__ASSIGNED TASK__
Reproduce exactly the lines of the material beneath, from the line that contains "You are a GUI agent. The screenshot is 897×2576." to the line that contains "List Your Location (1130, 20)", both included, and no other lines.

__RECORDS SHOWN__
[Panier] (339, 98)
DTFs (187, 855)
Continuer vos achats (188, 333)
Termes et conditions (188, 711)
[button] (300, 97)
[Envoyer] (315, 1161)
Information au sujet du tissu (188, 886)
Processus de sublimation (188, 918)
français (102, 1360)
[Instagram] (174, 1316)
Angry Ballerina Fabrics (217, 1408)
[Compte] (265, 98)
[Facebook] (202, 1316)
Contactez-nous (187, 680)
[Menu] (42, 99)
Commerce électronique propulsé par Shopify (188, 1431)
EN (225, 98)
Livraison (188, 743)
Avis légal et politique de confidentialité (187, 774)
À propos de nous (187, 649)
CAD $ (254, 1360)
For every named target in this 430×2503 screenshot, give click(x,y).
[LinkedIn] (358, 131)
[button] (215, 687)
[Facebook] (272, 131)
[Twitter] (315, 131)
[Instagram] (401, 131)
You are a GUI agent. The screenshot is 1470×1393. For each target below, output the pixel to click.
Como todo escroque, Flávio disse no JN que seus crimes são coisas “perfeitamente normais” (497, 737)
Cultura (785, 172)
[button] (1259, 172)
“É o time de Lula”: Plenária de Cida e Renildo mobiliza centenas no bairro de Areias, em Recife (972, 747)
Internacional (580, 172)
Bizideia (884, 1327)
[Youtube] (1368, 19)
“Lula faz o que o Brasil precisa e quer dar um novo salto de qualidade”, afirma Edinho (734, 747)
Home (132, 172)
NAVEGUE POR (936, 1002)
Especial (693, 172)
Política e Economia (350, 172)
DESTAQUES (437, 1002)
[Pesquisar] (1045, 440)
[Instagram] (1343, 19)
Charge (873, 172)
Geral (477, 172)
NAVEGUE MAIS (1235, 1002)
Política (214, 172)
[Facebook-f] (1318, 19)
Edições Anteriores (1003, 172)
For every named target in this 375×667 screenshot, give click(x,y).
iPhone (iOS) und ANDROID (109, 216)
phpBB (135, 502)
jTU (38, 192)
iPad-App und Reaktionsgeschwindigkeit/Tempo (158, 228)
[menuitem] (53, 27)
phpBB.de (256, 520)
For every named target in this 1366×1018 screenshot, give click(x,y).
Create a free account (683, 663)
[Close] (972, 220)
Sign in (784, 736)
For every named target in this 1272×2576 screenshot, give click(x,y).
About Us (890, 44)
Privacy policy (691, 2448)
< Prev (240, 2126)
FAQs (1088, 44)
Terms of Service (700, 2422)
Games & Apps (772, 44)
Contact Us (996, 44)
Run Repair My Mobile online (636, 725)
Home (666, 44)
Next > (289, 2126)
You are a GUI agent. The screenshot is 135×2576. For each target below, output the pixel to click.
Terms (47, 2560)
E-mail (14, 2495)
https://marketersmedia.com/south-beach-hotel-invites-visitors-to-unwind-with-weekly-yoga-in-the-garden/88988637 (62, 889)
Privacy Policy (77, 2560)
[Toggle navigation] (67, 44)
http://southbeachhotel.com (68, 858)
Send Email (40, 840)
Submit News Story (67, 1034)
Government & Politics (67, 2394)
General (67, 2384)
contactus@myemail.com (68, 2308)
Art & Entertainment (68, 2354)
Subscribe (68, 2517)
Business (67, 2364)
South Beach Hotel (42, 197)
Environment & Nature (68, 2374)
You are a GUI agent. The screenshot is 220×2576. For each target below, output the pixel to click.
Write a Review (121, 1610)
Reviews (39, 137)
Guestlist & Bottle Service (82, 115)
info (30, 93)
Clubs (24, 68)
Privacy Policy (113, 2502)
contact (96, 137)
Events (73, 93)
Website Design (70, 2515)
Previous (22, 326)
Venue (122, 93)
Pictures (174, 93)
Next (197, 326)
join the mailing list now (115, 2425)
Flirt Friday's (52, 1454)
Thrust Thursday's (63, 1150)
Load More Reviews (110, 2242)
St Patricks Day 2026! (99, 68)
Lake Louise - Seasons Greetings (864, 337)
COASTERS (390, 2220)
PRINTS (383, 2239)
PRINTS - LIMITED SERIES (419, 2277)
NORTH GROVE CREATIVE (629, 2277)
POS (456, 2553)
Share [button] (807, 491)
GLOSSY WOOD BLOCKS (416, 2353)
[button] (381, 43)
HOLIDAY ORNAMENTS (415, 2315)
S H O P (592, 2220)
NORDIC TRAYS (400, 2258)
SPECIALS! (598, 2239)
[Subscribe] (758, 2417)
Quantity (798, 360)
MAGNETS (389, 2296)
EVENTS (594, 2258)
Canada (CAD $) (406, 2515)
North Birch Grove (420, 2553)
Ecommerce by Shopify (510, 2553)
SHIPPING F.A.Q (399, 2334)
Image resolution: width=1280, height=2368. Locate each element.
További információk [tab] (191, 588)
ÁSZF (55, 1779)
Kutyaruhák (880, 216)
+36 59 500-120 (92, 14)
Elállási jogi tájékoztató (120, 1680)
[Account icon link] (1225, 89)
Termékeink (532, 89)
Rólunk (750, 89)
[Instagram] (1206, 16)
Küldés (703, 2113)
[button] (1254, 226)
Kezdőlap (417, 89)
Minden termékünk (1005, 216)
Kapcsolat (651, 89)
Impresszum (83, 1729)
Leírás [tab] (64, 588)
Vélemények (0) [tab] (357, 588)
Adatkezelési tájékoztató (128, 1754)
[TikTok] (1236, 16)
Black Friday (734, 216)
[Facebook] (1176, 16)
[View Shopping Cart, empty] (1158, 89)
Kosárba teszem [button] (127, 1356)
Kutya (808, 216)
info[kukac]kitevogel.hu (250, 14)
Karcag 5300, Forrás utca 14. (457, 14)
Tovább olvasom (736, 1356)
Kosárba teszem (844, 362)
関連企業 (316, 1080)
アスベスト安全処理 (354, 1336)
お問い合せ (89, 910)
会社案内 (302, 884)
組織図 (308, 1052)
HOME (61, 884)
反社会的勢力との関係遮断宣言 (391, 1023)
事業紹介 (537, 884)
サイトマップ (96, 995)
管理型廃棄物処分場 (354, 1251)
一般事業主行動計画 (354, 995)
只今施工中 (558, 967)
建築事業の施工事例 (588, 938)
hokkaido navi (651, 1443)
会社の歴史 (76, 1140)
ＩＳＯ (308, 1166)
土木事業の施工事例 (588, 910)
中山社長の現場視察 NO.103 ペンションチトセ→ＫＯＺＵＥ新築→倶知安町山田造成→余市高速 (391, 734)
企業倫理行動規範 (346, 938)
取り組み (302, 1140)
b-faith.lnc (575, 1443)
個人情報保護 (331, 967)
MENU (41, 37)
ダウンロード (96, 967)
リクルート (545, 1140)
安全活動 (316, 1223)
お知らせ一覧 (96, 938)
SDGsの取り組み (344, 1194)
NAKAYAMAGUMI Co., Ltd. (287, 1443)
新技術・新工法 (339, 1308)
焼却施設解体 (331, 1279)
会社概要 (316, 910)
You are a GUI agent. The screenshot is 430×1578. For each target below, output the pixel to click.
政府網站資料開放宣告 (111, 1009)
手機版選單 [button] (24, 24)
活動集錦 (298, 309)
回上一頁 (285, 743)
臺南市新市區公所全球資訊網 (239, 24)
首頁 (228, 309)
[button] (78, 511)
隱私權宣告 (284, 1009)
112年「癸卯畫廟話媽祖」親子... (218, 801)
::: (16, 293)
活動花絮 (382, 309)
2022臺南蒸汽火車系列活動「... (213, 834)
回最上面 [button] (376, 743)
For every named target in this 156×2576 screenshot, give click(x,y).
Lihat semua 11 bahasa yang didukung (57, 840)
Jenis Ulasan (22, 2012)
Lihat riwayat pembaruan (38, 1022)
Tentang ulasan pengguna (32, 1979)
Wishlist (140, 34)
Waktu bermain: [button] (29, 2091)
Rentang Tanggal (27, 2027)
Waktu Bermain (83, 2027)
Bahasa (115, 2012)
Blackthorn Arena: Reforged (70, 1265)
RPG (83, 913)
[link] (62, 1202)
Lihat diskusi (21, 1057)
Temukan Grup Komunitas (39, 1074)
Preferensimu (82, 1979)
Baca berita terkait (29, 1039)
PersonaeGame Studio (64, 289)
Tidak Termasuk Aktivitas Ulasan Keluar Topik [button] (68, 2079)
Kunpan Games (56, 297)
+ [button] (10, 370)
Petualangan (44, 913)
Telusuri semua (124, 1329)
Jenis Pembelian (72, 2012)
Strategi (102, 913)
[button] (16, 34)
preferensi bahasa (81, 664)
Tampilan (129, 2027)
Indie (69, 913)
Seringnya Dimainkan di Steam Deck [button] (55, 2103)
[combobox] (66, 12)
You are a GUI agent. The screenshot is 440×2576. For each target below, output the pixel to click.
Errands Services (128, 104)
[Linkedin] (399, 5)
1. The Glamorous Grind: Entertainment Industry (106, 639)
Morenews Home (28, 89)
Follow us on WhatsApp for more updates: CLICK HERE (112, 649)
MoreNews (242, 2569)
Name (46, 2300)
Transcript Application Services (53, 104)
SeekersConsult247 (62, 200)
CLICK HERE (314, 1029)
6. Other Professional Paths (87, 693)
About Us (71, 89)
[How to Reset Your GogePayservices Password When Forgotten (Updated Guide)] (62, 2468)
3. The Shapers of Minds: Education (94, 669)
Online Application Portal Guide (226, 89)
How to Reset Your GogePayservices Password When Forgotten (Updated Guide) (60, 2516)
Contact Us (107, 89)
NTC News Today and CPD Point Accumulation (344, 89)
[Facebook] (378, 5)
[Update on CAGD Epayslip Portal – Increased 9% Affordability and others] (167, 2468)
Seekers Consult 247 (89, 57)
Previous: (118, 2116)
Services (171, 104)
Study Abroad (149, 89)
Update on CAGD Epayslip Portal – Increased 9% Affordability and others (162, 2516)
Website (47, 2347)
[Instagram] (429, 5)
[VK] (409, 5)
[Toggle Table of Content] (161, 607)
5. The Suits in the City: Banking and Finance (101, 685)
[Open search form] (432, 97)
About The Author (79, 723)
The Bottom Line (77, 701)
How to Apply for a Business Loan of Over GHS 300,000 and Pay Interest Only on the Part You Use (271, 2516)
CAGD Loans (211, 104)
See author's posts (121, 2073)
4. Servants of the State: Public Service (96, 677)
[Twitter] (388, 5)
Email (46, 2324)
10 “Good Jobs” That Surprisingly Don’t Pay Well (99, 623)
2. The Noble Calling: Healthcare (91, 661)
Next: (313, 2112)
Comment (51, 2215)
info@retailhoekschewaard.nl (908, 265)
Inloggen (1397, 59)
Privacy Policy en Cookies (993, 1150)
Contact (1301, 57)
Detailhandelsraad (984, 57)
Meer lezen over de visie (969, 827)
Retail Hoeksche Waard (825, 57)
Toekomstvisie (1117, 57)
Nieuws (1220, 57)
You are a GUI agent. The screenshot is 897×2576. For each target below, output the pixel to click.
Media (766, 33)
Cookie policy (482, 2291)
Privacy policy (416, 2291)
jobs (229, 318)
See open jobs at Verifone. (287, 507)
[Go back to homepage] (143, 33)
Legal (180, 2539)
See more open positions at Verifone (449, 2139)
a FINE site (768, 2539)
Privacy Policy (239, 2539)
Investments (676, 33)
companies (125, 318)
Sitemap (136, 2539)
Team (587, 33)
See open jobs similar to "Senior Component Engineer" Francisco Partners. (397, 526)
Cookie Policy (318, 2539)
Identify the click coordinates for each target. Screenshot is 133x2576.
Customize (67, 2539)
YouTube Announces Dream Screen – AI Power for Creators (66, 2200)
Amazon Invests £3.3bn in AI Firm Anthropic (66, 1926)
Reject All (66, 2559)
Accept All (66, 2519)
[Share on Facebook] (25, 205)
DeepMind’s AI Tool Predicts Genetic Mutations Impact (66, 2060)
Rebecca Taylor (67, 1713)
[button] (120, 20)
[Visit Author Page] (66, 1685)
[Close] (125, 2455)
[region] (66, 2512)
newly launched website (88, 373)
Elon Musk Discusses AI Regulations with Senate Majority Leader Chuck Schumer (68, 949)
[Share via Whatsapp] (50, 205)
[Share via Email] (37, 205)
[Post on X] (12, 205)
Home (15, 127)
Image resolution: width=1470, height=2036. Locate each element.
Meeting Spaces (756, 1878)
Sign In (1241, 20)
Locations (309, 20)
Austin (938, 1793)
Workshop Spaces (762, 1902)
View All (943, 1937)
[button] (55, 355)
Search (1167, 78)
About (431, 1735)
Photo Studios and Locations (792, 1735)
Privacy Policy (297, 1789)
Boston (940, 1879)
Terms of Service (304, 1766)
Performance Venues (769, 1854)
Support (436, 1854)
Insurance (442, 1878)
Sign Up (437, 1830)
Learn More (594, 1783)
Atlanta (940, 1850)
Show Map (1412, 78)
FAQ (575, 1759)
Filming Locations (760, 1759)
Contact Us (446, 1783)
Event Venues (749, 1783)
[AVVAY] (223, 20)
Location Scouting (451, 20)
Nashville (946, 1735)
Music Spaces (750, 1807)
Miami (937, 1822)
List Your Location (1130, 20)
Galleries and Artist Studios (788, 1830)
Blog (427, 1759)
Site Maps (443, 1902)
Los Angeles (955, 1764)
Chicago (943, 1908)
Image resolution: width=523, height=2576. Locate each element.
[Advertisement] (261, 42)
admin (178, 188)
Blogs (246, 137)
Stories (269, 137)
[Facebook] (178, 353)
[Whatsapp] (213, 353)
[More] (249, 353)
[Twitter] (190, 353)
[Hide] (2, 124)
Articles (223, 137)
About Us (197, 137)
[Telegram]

__SOLVED EXERCISE__
You are a GUI agent. The screenshot is 897×2576. For each target below, output the pixel to click.
Media (766, 33)
Cookie policy (482, 2291)
Privacy policy (416, 2291)
jobs (229, 318)
See open jobs at Verifone. (287, 507)
[Go back to homepage] (143, 33)
Legal (180, 2539)
See more open positions at Verifone (449, 2139)
a FINE site (768, 2539)
Privacy Policy (239, 2539)
Investments (676, 33)
companies (125, 318)
Sitemap (136, 2539)
Team (587, 33)
See open jobs similar to "Senior Component Engineer" Francisco Partners. (397, 526)
Cookie Policy (318, 2539)
Identify the click coordinates for each target. Screenshot is 133x2576.
Customize (67, 2539)
YouTube Announces Dream Screen – AI Power for Creators (66, 2200)
Amazon Invests £3.3bn in AI Firm Anthropic (66, 1926)
Reject All (66, 2559)
Accept All (66, 2519)
[Share on Facebook] (25, 205)
DeepMind’s AI Tool Predicts Genetic Mutations Impact (66, 2060)
Rebecca Taylor (67, 1713)
[button] (120, 20)
[Visit Author Page] (66, 1685)
[Close] (125, 2455)
[region] (66, 2512)
newly launched website (88, 373)
Elon Musk Discusses AI Regulations with Senate Majority Leader Chuck Schumer (68, 949)
[Share via Whatsapp] (50, 205)
[Share via Email] (37, 205)
[Post on X] (12, 205)
Home (15, 127)
Image resolution: width=1470, height=2036. Locate each element.
Meeting Spaces (756, 1878)
Sign In (1241, 20)
Locations (309, 20)
Austin (938, 1793)
Workshop Spaces (762, 1902)
View All (943, 1937)
[button] (55, 355)
Search (1167, 78)
About (431, 1735)
Photo Studios and Locations (792, 1735)
Privacy Policy (297, 1789)
Boston (940, 1879)
Terms of Service (304, 1766)
Performance Venues (769, 1854)
Support (436, 1854)
Insurance (442, 1878)
Sign Up (437, 1830)
Learn More (594, 1783)
Atlanta (940, 1850)
Show Map (1412, 78)
FAQ (575, 1759)
Filming Locations (760, 1759)
Contact Us (446, 1783)
Event Venues (749, 1783)
[AVVAY] (223, 20)
Location Scouting (451, 20)
Nashville (946, 1735)
Music Spaces (750, 1807)
Miami (937, 1822)
List Your Location (1130, 20)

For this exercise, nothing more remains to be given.